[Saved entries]
+ + + +
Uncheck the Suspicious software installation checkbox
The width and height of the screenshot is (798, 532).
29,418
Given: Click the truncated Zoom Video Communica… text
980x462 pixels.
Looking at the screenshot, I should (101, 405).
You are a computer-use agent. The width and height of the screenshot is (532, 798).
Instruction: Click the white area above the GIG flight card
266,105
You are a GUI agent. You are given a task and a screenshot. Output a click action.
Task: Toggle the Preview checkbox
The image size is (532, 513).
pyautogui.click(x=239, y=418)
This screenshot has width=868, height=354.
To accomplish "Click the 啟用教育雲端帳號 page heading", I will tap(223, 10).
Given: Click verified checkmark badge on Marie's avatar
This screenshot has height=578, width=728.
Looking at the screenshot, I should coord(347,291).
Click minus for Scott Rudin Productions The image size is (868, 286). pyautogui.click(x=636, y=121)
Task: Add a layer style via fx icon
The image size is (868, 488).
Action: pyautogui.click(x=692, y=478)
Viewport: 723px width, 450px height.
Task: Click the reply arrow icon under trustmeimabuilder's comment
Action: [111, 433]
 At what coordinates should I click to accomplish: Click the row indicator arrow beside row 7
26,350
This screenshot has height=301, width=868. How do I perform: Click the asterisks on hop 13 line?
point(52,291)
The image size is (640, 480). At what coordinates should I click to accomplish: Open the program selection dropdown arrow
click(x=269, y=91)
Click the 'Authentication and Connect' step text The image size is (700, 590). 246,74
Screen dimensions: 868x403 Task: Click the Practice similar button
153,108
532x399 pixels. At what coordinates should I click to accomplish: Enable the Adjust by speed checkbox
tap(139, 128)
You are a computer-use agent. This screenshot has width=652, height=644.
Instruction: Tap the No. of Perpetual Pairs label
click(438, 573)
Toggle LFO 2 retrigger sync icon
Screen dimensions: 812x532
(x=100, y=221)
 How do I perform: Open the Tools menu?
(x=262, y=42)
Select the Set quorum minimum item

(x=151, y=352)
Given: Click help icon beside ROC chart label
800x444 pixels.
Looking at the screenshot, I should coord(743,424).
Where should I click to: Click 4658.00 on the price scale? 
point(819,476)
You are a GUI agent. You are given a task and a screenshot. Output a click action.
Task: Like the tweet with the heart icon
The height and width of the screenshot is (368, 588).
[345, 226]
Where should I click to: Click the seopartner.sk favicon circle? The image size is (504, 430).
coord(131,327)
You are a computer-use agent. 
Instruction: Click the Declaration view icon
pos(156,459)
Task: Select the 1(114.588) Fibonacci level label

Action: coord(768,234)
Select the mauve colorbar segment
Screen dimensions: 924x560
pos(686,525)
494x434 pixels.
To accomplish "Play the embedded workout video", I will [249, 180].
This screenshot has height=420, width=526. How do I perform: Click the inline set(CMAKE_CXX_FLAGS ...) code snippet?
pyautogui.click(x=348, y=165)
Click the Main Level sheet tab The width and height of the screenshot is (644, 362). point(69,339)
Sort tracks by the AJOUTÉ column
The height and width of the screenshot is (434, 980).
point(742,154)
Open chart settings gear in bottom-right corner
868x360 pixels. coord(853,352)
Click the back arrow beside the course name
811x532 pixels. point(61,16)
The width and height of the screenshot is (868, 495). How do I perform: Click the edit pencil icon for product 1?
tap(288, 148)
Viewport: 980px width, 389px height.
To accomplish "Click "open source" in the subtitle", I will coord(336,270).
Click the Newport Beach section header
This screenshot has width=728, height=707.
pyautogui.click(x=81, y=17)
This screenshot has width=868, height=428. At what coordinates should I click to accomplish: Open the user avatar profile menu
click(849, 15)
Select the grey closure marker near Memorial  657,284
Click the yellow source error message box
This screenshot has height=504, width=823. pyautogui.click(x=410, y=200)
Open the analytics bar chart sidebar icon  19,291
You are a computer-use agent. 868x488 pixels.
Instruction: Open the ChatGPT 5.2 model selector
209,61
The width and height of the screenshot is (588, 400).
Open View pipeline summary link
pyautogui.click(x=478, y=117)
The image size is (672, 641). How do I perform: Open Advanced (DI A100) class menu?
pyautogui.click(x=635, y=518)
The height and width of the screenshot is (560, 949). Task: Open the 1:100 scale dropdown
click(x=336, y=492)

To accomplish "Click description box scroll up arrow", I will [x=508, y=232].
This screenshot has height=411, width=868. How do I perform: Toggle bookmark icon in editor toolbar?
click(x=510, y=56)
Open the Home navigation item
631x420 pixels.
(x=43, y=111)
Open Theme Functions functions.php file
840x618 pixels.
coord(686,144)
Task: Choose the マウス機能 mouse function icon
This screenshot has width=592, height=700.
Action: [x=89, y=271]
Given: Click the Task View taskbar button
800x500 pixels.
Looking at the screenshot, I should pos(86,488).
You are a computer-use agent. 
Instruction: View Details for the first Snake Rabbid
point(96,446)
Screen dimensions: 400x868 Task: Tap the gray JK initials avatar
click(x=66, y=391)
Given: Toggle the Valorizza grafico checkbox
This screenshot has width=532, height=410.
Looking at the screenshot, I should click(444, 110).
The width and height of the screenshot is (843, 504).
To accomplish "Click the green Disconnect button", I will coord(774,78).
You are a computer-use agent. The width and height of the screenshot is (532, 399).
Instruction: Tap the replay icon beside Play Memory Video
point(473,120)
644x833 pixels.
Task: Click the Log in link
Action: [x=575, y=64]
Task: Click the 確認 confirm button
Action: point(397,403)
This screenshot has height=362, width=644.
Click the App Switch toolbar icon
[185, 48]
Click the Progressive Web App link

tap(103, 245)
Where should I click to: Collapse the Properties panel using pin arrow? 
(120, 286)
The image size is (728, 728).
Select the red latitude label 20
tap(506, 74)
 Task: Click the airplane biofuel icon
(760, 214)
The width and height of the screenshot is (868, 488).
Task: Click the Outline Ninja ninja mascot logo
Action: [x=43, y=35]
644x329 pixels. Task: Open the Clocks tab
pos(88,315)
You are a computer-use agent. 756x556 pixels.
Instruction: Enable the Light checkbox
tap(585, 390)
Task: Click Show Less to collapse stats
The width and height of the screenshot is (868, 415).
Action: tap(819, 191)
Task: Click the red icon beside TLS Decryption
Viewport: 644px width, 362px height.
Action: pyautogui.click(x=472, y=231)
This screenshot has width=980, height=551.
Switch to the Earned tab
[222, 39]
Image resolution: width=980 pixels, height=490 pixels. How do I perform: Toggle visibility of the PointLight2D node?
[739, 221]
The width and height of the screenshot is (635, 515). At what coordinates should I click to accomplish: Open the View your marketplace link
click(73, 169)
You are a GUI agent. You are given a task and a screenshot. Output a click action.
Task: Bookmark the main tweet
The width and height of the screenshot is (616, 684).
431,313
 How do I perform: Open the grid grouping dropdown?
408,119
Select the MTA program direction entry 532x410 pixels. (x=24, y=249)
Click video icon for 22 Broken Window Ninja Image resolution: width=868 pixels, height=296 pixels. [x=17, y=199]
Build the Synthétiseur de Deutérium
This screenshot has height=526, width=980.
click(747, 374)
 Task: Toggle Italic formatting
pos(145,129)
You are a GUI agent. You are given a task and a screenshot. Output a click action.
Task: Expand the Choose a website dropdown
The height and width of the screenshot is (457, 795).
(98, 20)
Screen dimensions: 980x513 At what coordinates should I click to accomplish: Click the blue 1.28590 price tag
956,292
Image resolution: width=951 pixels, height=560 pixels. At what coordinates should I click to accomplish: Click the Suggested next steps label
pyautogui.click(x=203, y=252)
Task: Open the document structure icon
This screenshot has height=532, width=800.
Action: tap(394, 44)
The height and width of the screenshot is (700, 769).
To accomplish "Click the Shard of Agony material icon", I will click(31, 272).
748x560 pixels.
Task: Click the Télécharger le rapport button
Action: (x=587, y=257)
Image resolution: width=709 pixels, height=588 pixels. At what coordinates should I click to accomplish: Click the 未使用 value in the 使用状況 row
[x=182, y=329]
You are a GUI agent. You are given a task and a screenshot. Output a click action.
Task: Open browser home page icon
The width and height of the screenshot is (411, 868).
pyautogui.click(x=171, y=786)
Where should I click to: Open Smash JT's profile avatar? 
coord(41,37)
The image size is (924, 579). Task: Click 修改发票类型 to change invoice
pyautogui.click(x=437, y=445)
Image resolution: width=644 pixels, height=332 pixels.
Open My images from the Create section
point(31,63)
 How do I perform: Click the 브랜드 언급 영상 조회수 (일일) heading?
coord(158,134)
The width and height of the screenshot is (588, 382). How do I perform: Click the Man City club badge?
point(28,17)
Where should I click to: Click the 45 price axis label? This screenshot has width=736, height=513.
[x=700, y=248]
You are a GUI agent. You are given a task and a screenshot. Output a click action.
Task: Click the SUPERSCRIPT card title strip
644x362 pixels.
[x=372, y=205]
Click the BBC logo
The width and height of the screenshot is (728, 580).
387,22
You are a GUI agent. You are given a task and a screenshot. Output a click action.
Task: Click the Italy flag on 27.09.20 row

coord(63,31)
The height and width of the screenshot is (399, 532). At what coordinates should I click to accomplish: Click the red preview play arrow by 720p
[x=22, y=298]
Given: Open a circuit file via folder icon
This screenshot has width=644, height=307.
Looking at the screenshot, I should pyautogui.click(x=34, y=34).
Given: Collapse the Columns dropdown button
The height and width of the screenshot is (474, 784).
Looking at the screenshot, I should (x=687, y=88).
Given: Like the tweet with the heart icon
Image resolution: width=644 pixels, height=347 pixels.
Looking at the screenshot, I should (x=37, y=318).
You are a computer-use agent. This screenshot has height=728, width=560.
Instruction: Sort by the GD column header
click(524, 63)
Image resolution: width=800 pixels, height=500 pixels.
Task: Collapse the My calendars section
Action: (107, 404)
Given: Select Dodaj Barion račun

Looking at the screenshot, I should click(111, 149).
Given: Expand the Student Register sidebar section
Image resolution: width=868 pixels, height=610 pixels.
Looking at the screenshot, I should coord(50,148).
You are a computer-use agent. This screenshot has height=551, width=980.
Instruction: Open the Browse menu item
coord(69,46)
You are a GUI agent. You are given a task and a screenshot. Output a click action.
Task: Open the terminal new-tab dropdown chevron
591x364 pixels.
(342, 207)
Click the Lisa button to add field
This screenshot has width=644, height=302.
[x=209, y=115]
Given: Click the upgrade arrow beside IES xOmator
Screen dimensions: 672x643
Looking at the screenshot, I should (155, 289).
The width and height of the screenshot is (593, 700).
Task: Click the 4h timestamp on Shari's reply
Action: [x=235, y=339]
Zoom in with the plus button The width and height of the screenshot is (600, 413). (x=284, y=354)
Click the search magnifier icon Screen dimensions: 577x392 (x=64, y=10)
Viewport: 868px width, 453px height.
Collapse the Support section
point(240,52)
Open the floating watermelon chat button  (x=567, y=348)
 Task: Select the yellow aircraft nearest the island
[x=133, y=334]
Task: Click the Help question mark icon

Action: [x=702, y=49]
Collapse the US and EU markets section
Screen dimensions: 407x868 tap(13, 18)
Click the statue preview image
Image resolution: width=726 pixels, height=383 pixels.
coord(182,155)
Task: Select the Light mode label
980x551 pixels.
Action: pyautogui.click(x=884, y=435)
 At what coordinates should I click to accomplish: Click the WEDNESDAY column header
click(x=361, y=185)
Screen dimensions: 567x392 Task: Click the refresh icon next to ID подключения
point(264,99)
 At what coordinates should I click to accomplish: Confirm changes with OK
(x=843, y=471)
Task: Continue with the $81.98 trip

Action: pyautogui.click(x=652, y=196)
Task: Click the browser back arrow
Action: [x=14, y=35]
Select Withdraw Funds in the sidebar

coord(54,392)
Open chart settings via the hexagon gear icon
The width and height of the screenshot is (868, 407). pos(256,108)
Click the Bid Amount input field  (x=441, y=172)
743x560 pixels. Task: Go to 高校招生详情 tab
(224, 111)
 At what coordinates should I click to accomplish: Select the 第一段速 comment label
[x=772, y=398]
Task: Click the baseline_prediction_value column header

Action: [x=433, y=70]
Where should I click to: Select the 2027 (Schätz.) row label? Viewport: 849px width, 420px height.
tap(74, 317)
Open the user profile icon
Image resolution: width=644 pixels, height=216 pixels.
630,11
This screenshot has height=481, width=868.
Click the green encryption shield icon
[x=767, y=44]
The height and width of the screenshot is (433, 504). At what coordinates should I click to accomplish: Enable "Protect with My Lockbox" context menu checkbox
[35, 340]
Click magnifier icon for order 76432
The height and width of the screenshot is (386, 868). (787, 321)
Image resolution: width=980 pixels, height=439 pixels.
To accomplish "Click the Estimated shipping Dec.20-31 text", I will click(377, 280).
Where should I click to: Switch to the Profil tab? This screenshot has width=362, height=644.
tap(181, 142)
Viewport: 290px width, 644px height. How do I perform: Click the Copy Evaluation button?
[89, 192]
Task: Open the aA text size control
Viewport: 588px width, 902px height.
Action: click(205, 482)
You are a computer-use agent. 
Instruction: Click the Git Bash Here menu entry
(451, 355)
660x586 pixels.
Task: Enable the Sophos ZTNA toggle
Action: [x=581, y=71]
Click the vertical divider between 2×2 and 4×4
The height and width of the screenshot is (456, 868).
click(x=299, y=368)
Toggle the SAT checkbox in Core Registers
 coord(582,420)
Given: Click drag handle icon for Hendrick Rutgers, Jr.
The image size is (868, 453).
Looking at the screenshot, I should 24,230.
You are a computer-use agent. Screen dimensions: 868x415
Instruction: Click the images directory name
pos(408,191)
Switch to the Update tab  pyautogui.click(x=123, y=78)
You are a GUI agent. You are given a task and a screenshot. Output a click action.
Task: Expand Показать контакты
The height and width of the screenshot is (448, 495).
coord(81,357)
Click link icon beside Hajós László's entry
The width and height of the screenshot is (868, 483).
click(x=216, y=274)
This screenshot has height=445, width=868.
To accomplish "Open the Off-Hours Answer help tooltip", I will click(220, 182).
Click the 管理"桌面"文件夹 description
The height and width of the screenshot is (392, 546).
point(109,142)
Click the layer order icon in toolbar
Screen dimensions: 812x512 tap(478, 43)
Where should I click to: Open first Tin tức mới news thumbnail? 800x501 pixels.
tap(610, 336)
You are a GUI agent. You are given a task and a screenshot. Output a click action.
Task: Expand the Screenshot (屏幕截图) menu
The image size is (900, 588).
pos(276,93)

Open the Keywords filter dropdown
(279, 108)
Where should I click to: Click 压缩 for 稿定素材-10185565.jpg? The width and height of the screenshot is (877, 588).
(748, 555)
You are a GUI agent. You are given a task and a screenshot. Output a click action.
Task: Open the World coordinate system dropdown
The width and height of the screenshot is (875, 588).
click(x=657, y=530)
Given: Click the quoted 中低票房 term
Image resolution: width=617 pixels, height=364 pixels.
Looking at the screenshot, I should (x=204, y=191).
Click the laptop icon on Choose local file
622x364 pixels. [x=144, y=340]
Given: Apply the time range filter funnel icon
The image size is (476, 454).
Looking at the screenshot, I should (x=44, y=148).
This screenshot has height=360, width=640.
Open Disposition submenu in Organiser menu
+ + + +
• **Instructions for the task**:
Copy every line from the records above that contains the word "tweet".

• **Result of this exercise**:
Task: Like the tweet with the heart icon
Task: Bookmark the main tweet
Given: Like the tweet with the heart icon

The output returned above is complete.